[Opening Records supplied section]

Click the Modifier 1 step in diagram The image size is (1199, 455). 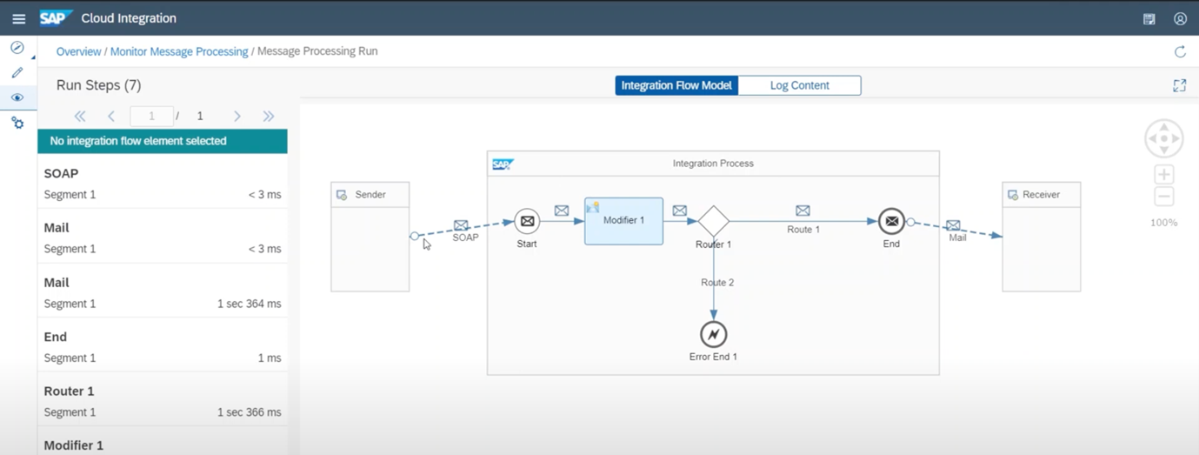(x=623, y=221)
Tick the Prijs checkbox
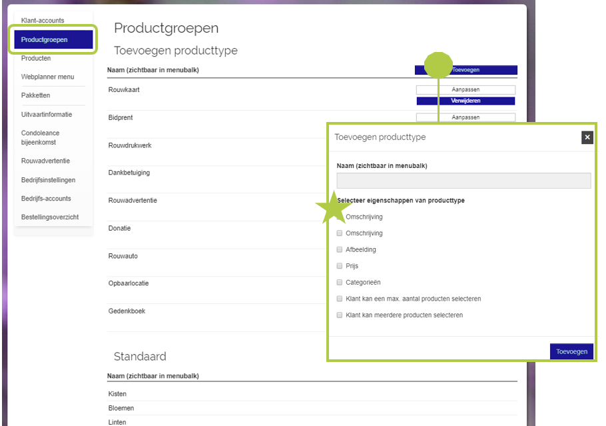Screen dimensions: 606x426 click(x=340, y=266)
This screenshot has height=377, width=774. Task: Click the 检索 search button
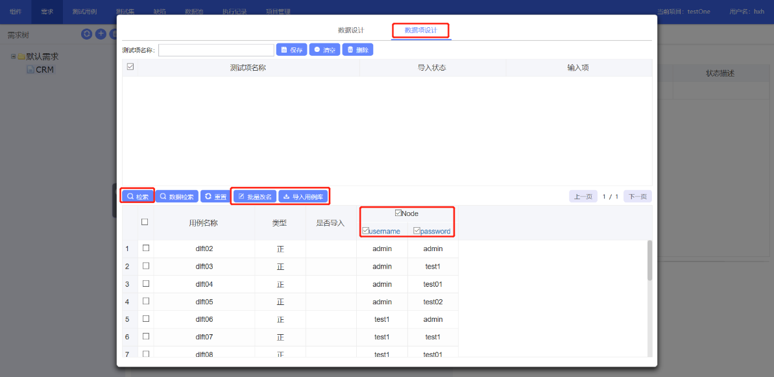138,196
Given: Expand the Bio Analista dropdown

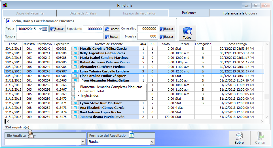Looking at the screenshot, I should (83, 141).
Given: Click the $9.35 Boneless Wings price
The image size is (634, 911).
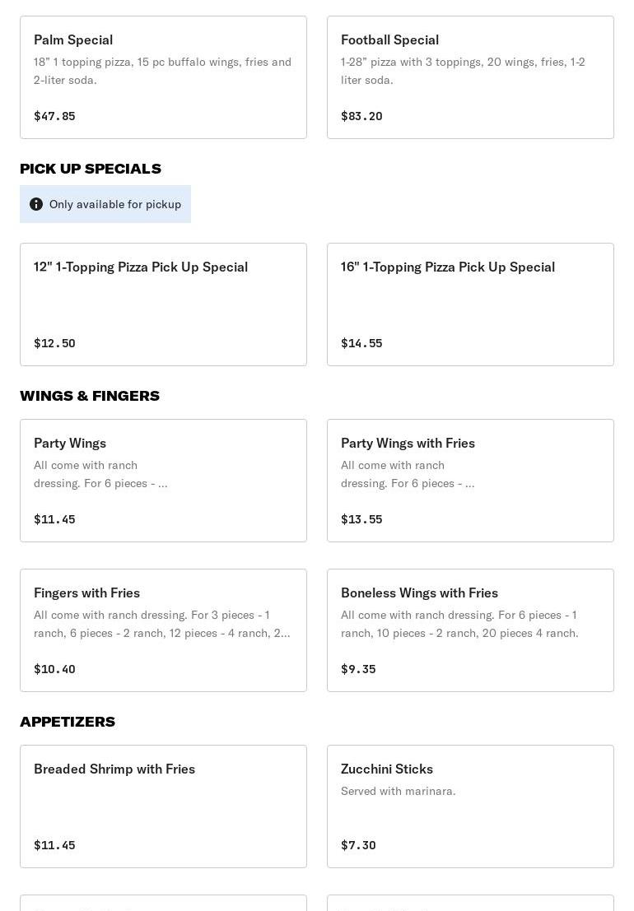Looking at the screenshot, I should coord(358,669).
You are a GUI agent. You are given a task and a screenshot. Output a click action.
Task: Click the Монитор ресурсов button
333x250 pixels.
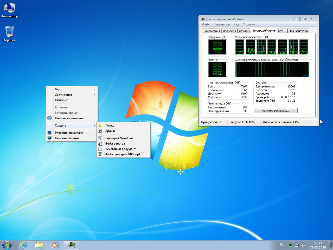click(275, 111)

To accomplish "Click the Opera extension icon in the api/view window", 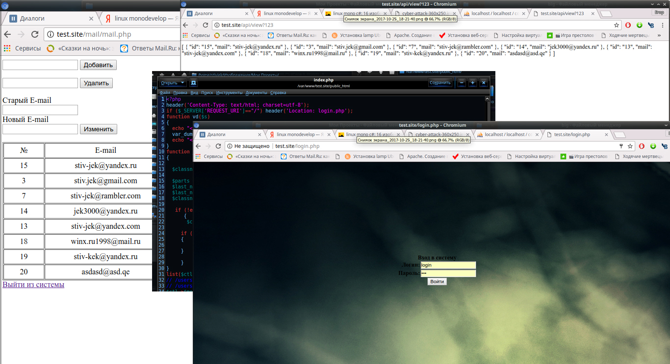I will pos(628,25).
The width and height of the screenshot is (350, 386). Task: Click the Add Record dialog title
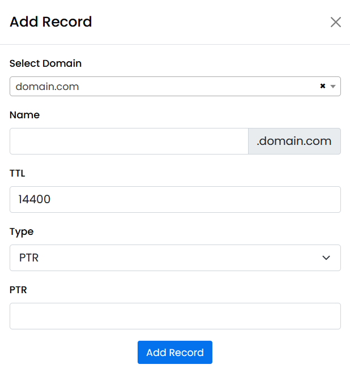tap(50, 22)
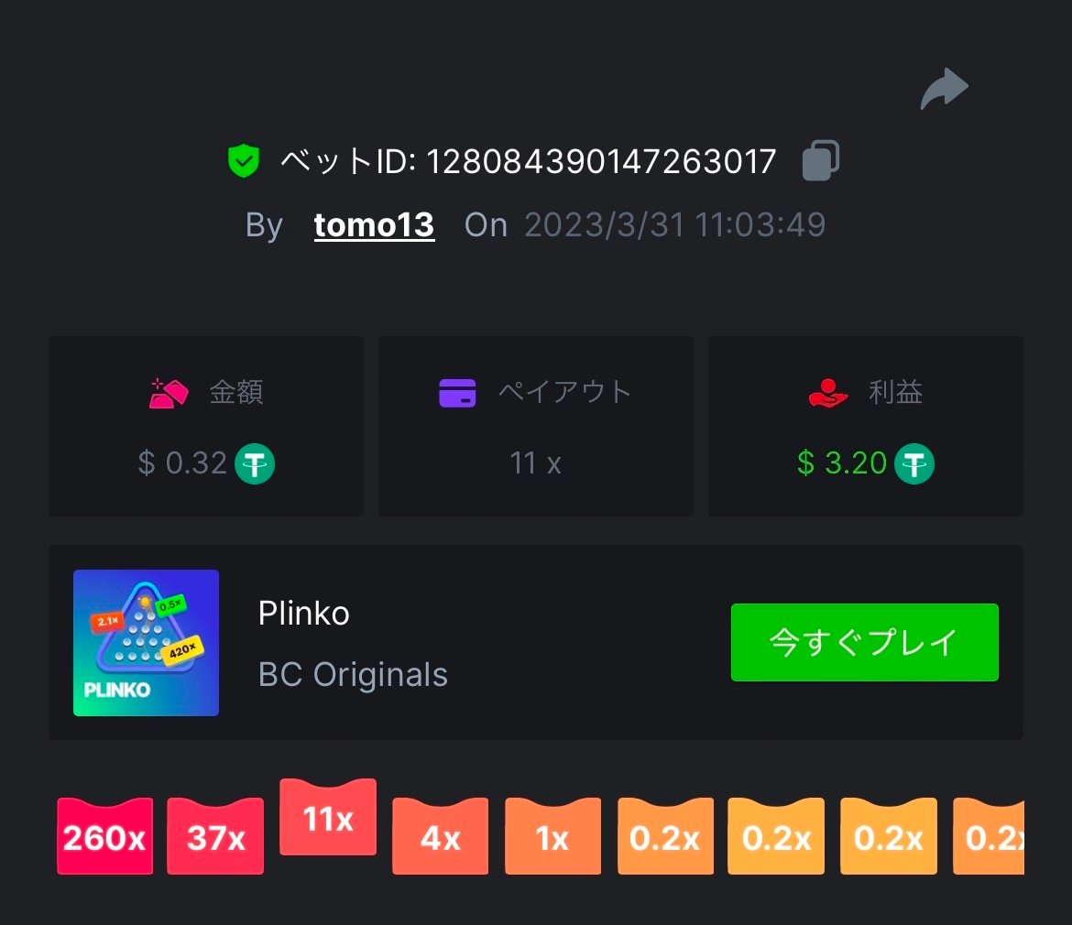Copy the bet ID with copy icon

(820, 160)
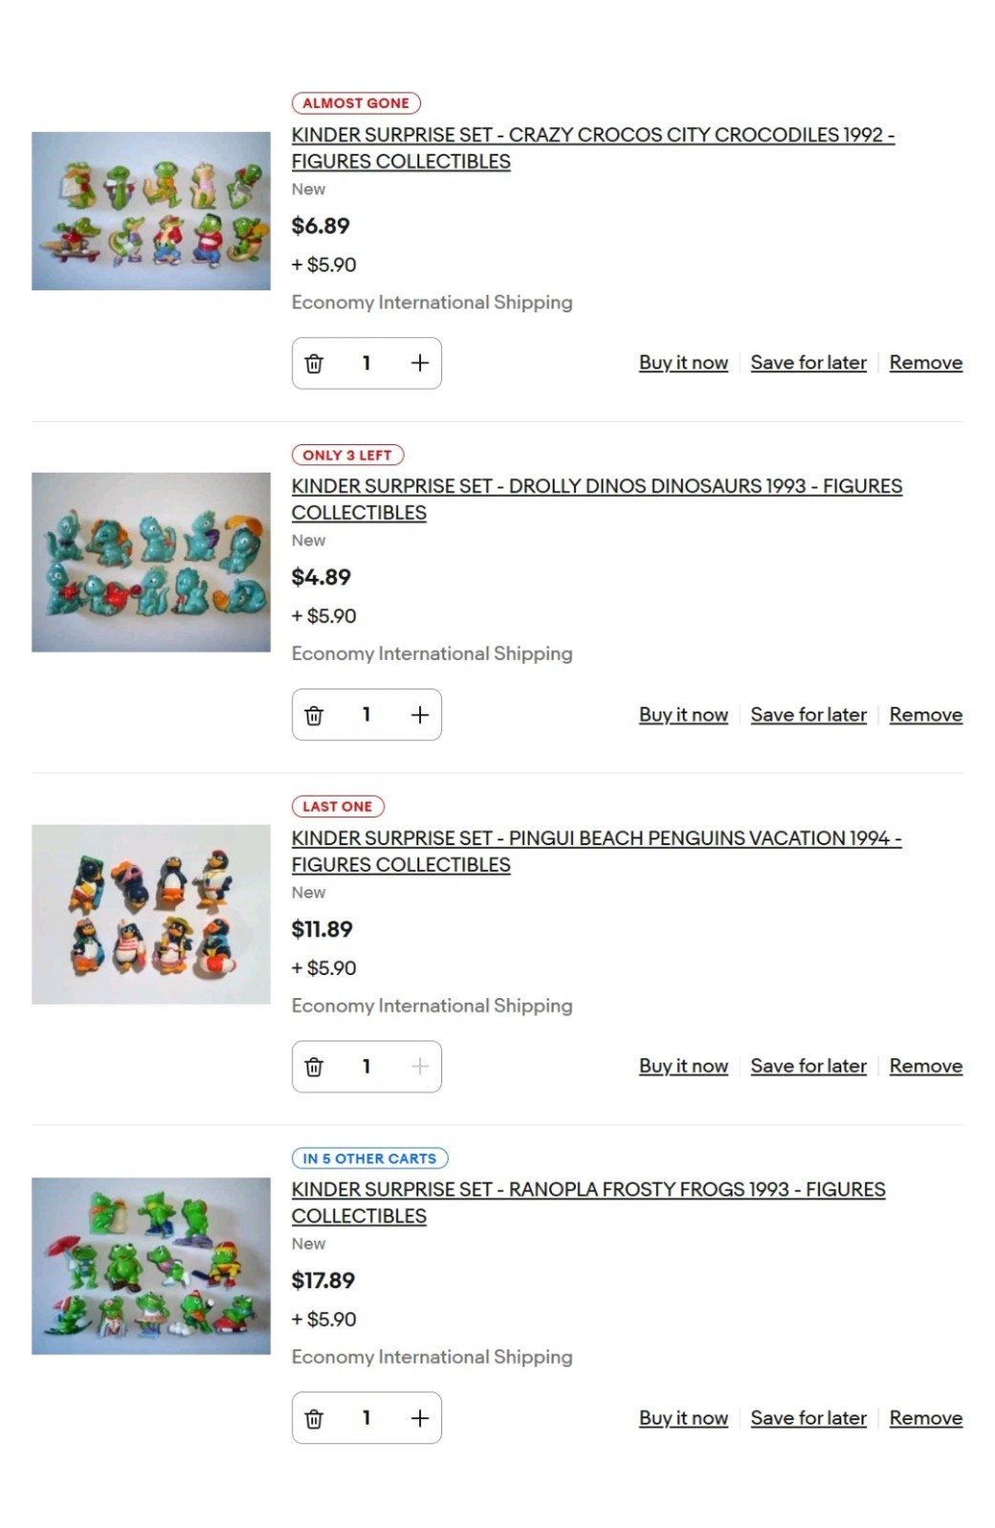Remove Crazy Crocos set from cart
The height and width of the screenshot is (1528, 995).
pyautogui.click(x=926, y=363)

[Closing Records supplied section]

Task requirements:
Everything from the line with "The width and" through the final line of the records above should be written out exactly, minus the pictures.

Response to this task:
The width and height of the screenshot is (350, 386). Task: Click the Add Record dialog title
tap(50, 22)
Copy the bet ID with copy icon

(820, 160)
Remove Crazy Crocos set from cart
The height and width of the screenshot is (1528, 995).
pyautogui.click(x=926, y=363)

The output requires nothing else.